● **GOAL OF THE EXERCISE**: Give an exact copy of the lines from the beginning of the listing below to the "1279x610 pixels." line, inclusive.

● **RECORD SET**:

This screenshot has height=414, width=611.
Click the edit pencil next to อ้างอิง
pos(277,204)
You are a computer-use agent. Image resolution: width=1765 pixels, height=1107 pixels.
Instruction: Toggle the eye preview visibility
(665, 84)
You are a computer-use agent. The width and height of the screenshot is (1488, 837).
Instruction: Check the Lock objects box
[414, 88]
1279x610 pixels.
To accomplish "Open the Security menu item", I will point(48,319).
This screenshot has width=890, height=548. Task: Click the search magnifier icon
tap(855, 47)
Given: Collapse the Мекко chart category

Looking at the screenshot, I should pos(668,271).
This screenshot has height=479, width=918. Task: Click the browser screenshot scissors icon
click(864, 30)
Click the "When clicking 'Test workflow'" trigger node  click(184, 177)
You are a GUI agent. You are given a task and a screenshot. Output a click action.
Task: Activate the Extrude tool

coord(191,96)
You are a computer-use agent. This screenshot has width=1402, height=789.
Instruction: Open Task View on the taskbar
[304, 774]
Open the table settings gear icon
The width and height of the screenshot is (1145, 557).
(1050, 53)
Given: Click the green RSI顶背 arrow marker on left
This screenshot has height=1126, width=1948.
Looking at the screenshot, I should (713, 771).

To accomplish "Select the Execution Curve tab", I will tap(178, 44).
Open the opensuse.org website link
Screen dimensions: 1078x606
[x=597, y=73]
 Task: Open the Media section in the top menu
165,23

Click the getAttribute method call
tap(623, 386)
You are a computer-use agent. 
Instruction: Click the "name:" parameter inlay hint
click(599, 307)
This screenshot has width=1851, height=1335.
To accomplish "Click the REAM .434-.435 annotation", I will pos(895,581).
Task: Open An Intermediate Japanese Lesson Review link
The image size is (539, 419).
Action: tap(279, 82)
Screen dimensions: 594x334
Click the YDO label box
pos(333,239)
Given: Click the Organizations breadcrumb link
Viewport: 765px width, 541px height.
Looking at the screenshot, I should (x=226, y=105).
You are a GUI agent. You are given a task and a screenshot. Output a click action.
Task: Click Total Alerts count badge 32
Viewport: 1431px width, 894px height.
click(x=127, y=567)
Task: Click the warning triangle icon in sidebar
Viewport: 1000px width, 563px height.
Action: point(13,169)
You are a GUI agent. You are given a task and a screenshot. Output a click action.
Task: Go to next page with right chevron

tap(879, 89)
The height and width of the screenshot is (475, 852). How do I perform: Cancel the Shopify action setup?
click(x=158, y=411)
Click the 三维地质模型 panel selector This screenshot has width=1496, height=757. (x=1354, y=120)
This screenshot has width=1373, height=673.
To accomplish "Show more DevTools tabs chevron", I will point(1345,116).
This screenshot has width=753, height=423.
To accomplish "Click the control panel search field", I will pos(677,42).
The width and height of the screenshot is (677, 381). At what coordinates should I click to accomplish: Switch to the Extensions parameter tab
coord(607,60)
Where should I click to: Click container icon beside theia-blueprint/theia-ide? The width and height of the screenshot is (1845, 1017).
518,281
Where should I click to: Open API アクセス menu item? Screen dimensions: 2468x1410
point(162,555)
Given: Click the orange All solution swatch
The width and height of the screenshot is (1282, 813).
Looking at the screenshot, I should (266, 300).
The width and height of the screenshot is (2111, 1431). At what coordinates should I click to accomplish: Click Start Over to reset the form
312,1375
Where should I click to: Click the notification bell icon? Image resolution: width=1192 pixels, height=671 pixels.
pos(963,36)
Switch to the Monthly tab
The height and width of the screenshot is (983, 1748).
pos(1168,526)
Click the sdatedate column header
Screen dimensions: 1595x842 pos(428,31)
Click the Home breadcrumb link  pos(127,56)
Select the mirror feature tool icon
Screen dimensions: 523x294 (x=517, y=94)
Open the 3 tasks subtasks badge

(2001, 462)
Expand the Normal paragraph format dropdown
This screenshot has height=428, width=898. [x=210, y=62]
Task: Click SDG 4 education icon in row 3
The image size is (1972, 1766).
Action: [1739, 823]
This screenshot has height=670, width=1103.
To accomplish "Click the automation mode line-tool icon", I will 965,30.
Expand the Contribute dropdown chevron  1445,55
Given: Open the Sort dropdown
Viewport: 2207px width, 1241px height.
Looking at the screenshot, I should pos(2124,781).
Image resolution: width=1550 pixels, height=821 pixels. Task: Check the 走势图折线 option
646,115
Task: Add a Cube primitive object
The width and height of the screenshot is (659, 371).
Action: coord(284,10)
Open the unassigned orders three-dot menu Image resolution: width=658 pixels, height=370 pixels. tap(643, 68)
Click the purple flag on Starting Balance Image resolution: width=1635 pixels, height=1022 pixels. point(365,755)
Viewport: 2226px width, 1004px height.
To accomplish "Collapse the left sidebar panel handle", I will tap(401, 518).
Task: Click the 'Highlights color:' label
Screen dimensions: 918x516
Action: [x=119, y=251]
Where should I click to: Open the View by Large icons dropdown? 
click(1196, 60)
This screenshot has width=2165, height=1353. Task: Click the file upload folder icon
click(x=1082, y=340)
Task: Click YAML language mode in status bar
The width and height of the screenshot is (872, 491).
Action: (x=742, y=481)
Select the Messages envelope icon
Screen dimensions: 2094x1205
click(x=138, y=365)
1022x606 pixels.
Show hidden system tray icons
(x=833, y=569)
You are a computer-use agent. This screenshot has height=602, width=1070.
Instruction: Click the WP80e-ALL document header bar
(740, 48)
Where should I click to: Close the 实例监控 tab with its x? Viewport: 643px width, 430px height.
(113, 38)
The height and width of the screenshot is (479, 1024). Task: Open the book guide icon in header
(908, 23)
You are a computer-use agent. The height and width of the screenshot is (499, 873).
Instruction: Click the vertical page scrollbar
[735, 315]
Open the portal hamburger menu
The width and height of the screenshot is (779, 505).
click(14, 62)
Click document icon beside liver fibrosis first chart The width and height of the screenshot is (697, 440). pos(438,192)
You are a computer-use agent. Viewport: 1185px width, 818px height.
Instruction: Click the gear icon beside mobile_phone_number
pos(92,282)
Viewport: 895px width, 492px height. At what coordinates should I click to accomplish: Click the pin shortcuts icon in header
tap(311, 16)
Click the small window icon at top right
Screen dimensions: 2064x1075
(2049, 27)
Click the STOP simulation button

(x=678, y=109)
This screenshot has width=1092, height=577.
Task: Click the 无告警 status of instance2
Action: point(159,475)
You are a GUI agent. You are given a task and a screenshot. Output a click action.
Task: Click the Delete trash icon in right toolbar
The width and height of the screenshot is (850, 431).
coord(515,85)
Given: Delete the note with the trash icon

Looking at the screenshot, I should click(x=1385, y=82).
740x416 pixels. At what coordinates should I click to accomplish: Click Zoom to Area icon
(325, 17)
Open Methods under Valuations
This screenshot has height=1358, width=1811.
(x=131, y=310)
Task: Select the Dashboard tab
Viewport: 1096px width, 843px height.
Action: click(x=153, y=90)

● **RESPONSE**:
This screenshot has height=414, width=611.
Click the edit pencil next to อ้างอิง
pos(277,204)
You are a computer-use agent. Image resolution: width=1765 pixels, height=1107 pixels.
Instruction: Toggle the eye preview visibility
(665, 84)
You are a computer-use agent. The width and height of the screenshot is (1488, 837).
Instruction: Check the Lock objects box
[414, 88]
1279x610 pixels.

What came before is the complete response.